Untuk diketahui di NTB paska penetapan perolehan suara paslon, dari tujuh Kabupaten/kota yang menggelar PIlkada.
Informasinya ada tiga daerah yang mengajukan Perselisihan Hasil Pemilihan (PHP) di MK. Diantaranya Kabupaten Bima, Sumbawa dan Lombok Tengah.
Pasal 158 UU Nomor 10 Tahun 2016 tentang Pilkada dan lampiran V peraturan MK Nomor 6 Tahun 2020 tentang tata beracara dalam perkara perselisihan hasil pemilihan Gubernur, Bupati dan Walikota secara tegas dan jelas menyebutkan bahwa syarat untuk mengajukan PHP adalah adanya selisih perolehan suara antara 0,5 % sampai 2 % sesuai dengan jumlah penduduk di suatu daerah yang melaksanakan Pilkada.

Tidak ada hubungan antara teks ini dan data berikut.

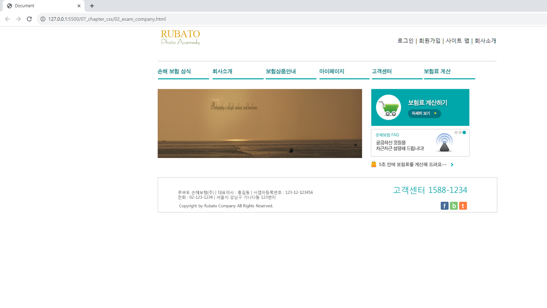The image size is (547, 308).
Task: Open a new browser tab
Action: point(92,6)
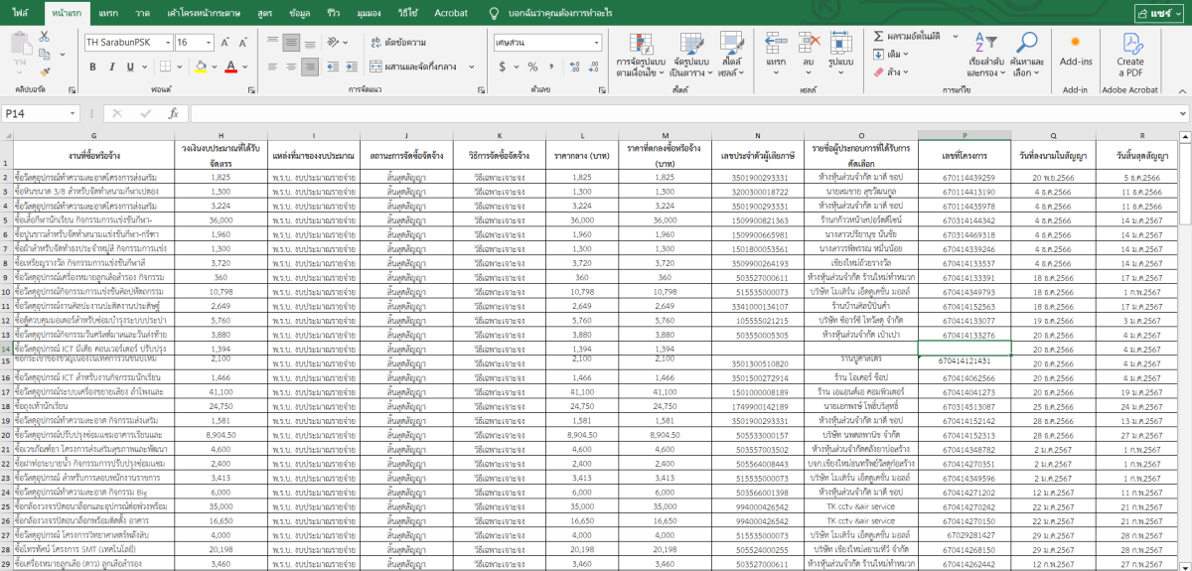Open the number format dropdown
Viewport: 1192px width, 571px height.
tap(596, 43)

Kalau bersandar pada ketentuan itu, meskipun pemohon adalah pasangan Calon Gubernur dan Wakil Gubernur, Bupati dan Wakil Bupati, dan atau Walikota dan Wakil Walikota dalam pemilihan Tahun 2020.
Namun apabila pemohon tidak memenuhi ketentuan pengajuan permohonan sebagaimana dimaksud UU dan Peraturan MK diatas.
Maka, menurut saya pemohon sesungguhnya tidak memiliki kedudukan hukum untuk mengajukan perkara a quo. Atau dengan kata lain, permohonan tersebut tidak dapat diterima oleh MK.
Memang semua paslon yang berkeberatan dengan keputusan KPU tentang perolehan suara berhak untuk mendaftarkan perkara PHP di MK dan semua pasti diterima.
Namun nantinya tidak semua permohonan akan dilanjutkan pada tahap persidangan manakala tidak memenuhi ketentuan selisih perolehan suara.
Upaya UU dan Peraturan MK memberikan batasan agar hanya persoalan selisih perolehan suara saja yang disidangkan.
Adapun apabila dalam pelaksanaan pemilihan ditemukan pelanggaran administrasi, tindak pidana, pelanggaran kode etik atau kecurangan. Maka, paslon dapat menempuh saluran lain seperti melaporkam ke Bawaslu, DKPP dan atau pengadilan TUN.
Meski demikian kita harus hormati upaya dan langkah hukum paslon untuk mengajukan PHP di MK. Walau kesannya sia-sia, menghabiskan biaya, energi dan waktu.
Dulu pengalaman Pilkada Dompu 2015 demikian, MK menolak permohonan PHP yang diajukan oleh salah satu paslon karena tidak memenuhi ketentuan UU dan Peraturan MK tersebut.